# The Groupoid Cardinality of Finite Semi-Simple Algebras

A groupoid is category where all the morphisms are isomorphisms and groupoid cardinality is a way to assign a notion of size to groupoids. Roughly, the idea is that one should weigh an object inversely by the number of automorphisms it has (and we only count each isomorphic object as one object).

It is important to count only one object from each isomorphism class since we want the notion of groupoid cardinality to be invariant under equivalences of groupoids (in the sense of category theory) and every category is equivalent to it’s skeleton. For further motivation for the idea of a groupoid cardinality, see Qiaochu Yuan’s post on them.

This seems like quite a strange thing to do but it turns out to be quite a useful notion. One of my favorite facts about Elliptic curves is that the groupoid cardinality of the supersingular elliptic curves in characteristic p is $p-1/24$! See the Eichler-Deuring mass formula.

Another interesting computation along these lines is that the number of finite sets is $e$. One can ask this question of various groupoids and the answer is often interesting. I will ask it today of semi-simple finite algebras of order $n$. By an algebra, I will always implicitly mean commutative in this post.

By a classification theorem, we know that semi-simple finite algebras are simply products of finite fields.  In fact, if $n = ab$ with $a,b$ coprime and SSA(k) denotes the set of semi-simple finite algebras of order k (upto isomorphism), then $SSA(n) = SSA(a)\times SSA(b)$ where the map simply takes algebras $M,N \to M\times N$.

Therefore the groupoid cardinality of SSA(n) is the product of the groupoid cardinality of SSA(a) and SSA(b). We will now restrict to the case $n = p^m$. Computing a few small examples, one sees that the groupoid cardinality is always 1! As surprising as this is, it is not too hard to prove. However, the proof that I know of this fact is not very illuminating (at least to me). Please let me know if there is any to make this result seem obvious.

It will help to establish some notation about semi simple algebras of prime power order $p^m$. It is easy to see that these algebras correspond to (unordered) partitions of $m$ in the following manner:

To a partition $m = k_1+k_2+\dots + k_r$, we associate the algebra $\mathbb F_{p^{k_1}}\times \mathbb F_{p^{k_2}}\times\dots\times\mathbb F_{p^{k_r}}$. In fact, let us group the identical $k_i$‘s together and write the partition as $k = \sum_{i\geq 0}s_kk$ where $s_i$ is the number of $k's$ that appear and call the corresponding algebra of type $s = (s_1,s_2,\dots)$

Since a finite field of order $p^n$ has $n$ automorphisms and there are no isomorphisms between fields of different sizes, we see that the number of algebras of type $s$ is $\prod_{k\geq 1}k^{s_k}s_k!$. The $k^s$ corresponds to isomorphisms of fields while the $s_k!$ corresponds to permutations between different finite fields.

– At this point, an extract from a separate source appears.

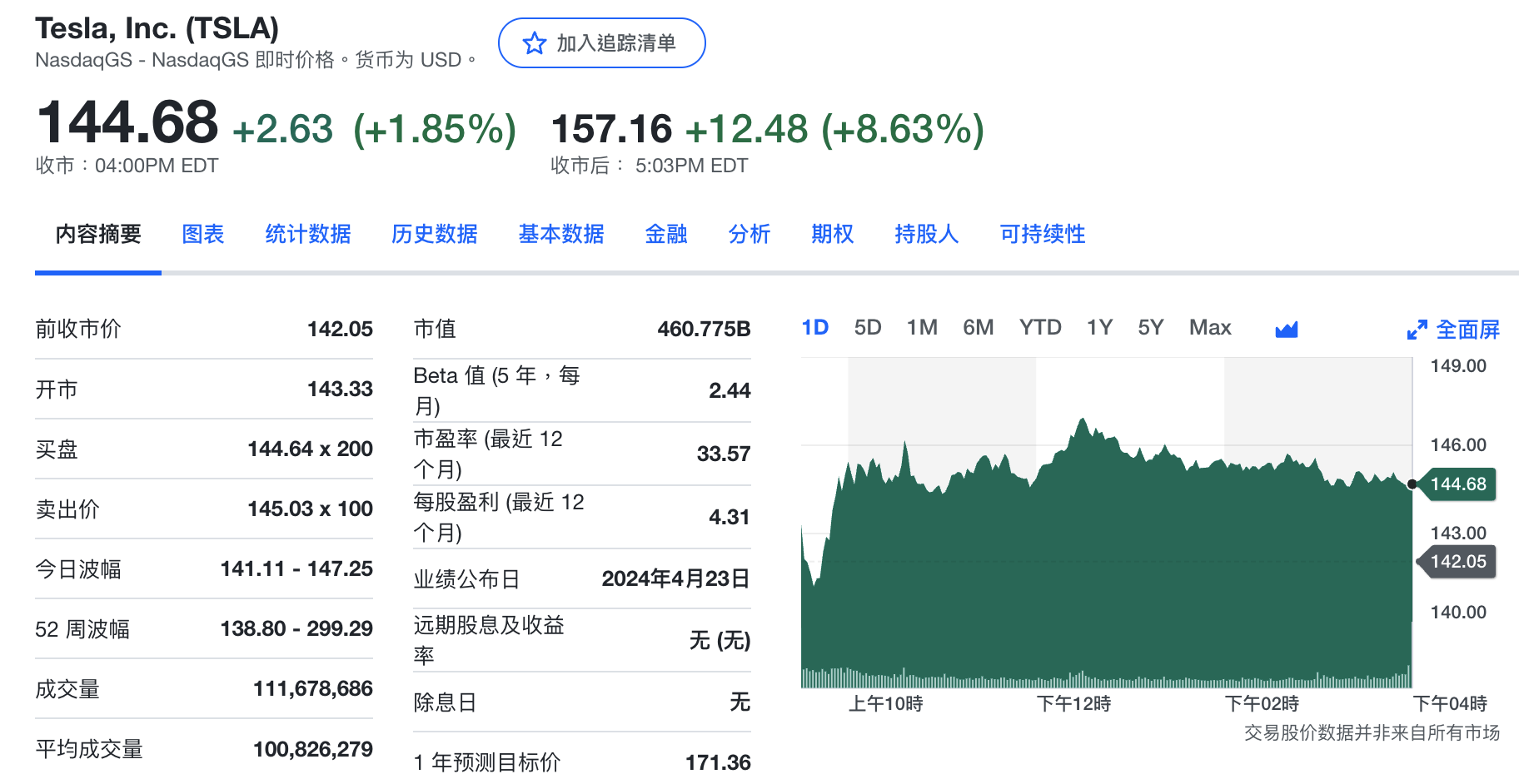Screen dimensions: 1519x784
Task: Toggle the 5D chart range
Action: [868, 328]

For instance, in the case of $\mathbb F_{2}\times\mathbb F_{2}\times\mathbb F_{4}$, there is an automorphism that corresponds to switching the first two factors and 2 automorphisms of the last factor giving a total of $2\times 2 = 4$ automorphisms.

Thus, we need to compute the following beast: $\sum_{s}\prod_{k\geq 1}\frac{1}{k^{s_k}s_k!}$                                                                                                        (1)

where the sum is over partitions $s = (s_1,s_2,\dots)$ such that $\sum s_kk = m$. While this might seem imposing at first sight, there is a trick familiar to people with experience in generating functions that makes the computation straightforward.

The key observation is to realize that: $\prod_{k\geq 1}(1+x^k+x^{2k} +\dots) = \sum_{r\geq 1}p(r)x^r$

Here, $p(r)$ denotes the partititons of $r$. This follows from a naive expansion of the right hand side and is a formal identity of power series. I believe the observation goes all the way back to Euler. In our case, we only need to consider a slight modification. Consider the power series: $\prod_{k \geq 1}(\sum_{i\geq 0}\frac{x^i}{k^ii!}) = \prod_{k\geq 1}e^{x^k/k} = e^{-\log(1-x)} = \frac{1}{1-x}.$

However, expanding the first sum, one sees that the coefficient of $x^m$ is simply our (1) which is equal to 1 as we see by expanding the geometric series!